Lines of data:

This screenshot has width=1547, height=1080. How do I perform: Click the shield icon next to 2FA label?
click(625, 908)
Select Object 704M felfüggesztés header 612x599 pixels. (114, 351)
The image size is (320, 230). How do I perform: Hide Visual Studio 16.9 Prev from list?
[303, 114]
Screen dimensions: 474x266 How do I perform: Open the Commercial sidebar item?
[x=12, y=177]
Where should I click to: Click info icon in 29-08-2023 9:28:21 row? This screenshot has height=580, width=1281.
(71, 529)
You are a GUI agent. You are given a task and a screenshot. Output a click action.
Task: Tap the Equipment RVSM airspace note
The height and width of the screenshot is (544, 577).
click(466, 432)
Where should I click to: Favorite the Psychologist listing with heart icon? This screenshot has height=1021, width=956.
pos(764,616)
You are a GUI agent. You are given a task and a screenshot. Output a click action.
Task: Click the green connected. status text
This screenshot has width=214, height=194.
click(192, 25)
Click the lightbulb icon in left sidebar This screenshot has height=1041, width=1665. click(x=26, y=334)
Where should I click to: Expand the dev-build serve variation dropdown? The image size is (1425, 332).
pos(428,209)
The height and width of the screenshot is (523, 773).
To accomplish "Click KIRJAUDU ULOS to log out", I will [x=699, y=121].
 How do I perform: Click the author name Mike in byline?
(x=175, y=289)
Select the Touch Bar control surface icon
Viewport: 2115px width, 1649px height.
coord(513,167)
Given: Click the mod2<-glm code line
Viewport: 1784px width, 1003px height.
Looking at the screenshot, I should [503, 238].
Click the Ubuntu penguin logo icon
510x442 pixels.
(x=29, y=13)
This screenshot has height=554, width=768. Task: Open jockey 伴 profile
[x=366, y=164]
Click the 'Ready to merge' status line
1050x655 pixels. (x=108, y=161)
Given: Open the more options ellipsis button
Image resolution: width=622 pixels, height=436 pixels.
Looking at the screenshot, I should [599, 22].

> _Task description_:
Return every one of the records above verbatim, keeping each line unchanged.

> _Expected answer_:
This screenshot has width=1547, height=1080. How do I perform: Click the shield icon next to 2FA label?
click(625, 908)
Select Object 704M felfüggesztés header 612x599 pixels. (114, 351)
The image size is (320, 230). How do I perform: Hide Visual Studio 16.9 Prev from list?
[303, 114]
Screen dimensions: 474x266 How do I perform: Open the Commercial sidebar item?
[x=12, y=177]
Where should I click to: Click info icon in 29-08-2023 9:28:21 row? This screenshot has height=580, width=1281.
(71, 529)
You are a GUI agent. You are given a task and a screenshot. Output a click action.
Task: Tap the Equipment RVSM airspace note
The height and width of the screenshot is (544, 577).
click(466, 432)
Where should I click to: Favorite the Psychologist listing with heart icon? This screenshot has height=1021, width=956.
pos(764,616)
You are a GUI agent. You are given a task and a screenshot. Output a click action.
Task: Click the green connected. status text
This screenshot has width=214, height=194.
click(192, 25)
Click the lightbulb icon in left sidebar This screenshot has height=1041, width=1665. click(x=26, y=334)
Where should I click to: Expand the dev-build serve variation dropdown? The image size is (1425, 332).
pos(428,209)
The height and width of the screenshot is (523, 773).
To accomplish "Click KIRJAUDU ULOS to log out", I will [x=699, y=121].
 How do I perform: Click the author name Mike in byline?
(x=175, y=289)
Select the Touch Bar control surface icon
Viewport: 2115px width, 1649px height.
coord(513,167)
Given: Click the mod2<-glm code line
Viewport: 1784px width, 1003px height.
Looking at the screenshot, I should [503, 238].
Click the Ubuntu penguin logo icon
510x442 pixels.
(x=29, y=13)
This screenshot has height=554, width=768. Task: Open jockey 伴 profile
[x=366, y=164]
Click the 'Ready to merge' status line
1050x655 pixels. (x=108, y=161)
Given: Open the more options ellipsis button
Image resolution: width=622 pixels, height=436 pixels.
Looking at the screenshot, I should [599, 22].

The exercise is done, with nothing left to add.